A sustained campaign could also eventually bring about an ongoing, direct, ground-level armed engagement by Western security forces. Recall Belfast or Beirut in the 1970s and 1980s. That could ultimately create the political impetus for increasingly rigid security measures; produce a backlash that divides Muslim and non-Muslims in Europe, the United States and elsewhere; and crowd out democratic governance and liberal norms. These are ISIS objectives.
Indeed, the centrality of lurid and generally distorted visions of terrorist infiltration to the UK vote to leave the European Union (‘Brexit’) and the election of an illiberal and anti-Muslim US president suggests that jihadists have already made some headway in this effort. UK counter-terrorism experts have grown concerned that the Trump administration’s incendiary rhetoric and draconian homeland-security measures might only further antagonise jihadists. And the administration may use the Manchester attack to stoke its aggressively confrontational position.

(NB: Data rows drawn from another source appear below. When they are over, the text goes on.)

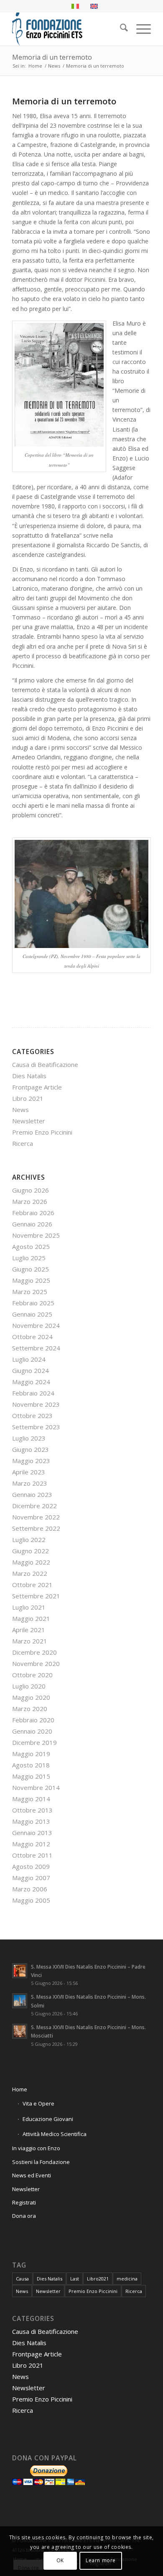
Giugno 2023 (30, 1449)
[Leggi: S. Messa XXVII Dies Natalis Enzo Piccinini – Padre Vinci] (19, 1970)
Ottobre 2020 (32, 1675)
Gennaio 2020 (32, 1731)
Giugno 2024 (30, 1370)
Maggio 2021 (31, 1618)
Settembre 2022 (36, 1528)
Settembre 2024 (36, 1348)
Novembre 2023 (36, 1404)
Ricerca (22, 1143)
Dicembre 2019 (34, 1742)
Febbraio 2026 (33, 1212)
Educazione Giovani (48, 2119)
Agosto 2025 (31, 1246)
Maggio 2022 (31, 1562)
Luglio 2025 (29, 1258)
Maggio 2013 (31, 1821)
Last (74, 2278)
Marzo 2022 (29, 1573)
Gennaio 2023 (32, 1494)
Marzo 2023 (29, 1483)
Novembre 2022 (36, 1517)
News (20, 1109)
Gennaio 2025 (32, 1314)
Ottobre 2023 (32, 1415)
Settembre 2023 (36, 1427)
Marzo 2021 (29, 1641)
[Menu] (139, 29)
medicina (127, 2278)
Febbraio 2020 (33, 1720)
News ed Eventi (31, 2175)
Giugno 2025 (30, 1269)
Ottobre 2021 (32, 1584)
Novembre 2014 (36, 1787)
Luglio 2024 (29, 1359)
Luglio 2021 (29, 1607)
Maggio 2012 (31, 1844)
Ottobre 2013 (32, 1810)
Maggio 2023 (31, 1460)
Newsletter (28, 1121)
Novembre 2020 (36, 1663)
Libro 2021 (27, 1098)
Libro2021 (98, 2278)
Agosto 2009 (31, 1866)
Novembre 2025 (36, 1235)
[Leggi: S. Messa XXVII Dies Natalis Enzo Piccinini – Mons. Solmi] (19, 2000)
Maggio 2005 (31, 1900)
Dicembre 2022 (34, 1506)
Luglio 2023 (29, 1438)
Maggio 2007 (31, 1877)
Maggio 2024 (31, 1382)
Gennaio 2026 (32, 1224)
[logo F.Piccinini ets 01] (67, 29)
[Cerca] (120, 29)
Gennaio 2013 (32, 1832)
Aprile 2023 (28, 1472)
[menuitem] (120, 29)
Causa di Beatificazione (45, 1064)
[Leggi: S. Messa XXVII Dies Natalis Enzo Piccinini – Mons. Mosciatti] (19, 2031)
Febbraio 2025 (33, 1303)
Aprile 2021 (28, 1629)
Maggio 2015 (31, 1776)
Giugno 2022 (30, 1551)
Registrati (24, 2202)
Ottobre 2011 (32, 1855)
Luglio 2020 (29, 1686)
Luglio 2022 (29, 1539)
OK (60, 2560)
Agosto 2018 (31, 1765)
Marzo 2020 (29, 1708)
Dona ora (24, 2216)
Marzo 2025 (29, 1291)
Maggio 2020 (31, 1697)
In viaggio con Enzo (36, 2148)
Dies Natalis (29, 1076)
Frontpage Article (37, 1087)
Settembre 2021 (36, 1596)
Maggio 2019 (31, 1753)
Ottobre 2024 (32, 1336)
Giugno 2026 (30, 1190)
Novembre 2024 (36, 1325)
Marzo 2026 (29, 1201)
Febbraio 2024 (33, 1393)
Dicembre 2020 (34, 1652)
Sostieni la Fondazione (41, 2162)
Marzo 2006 (29, 1889)
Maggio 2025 (31, 1280)
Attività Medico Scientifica (55, 2134)
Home (19, 2089)
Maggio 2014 (31, 1799)
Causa (22, 2278)
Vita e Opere (38, 2103)
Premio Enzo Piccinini (42, 1132)
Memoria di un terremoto (52, 57)
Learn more (101, 2560)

Against this discomfiting background, it is important to acknowledge that Western law-enforcement and intelligence cooperation has so far kept ISIS and other jihadist groups from striking with sufficient frequency and geographical breadth to rise to the level of a true global insurgency. The best, albeit unspectacular, way forward is to continue to extract operational lessons from tragic incidents such as the Manchester bombing, to resist militarising homeland security and to incrementally improve and refine the law-enforcement and intelligence approach to counter-terrorism that has largely prevailed so far.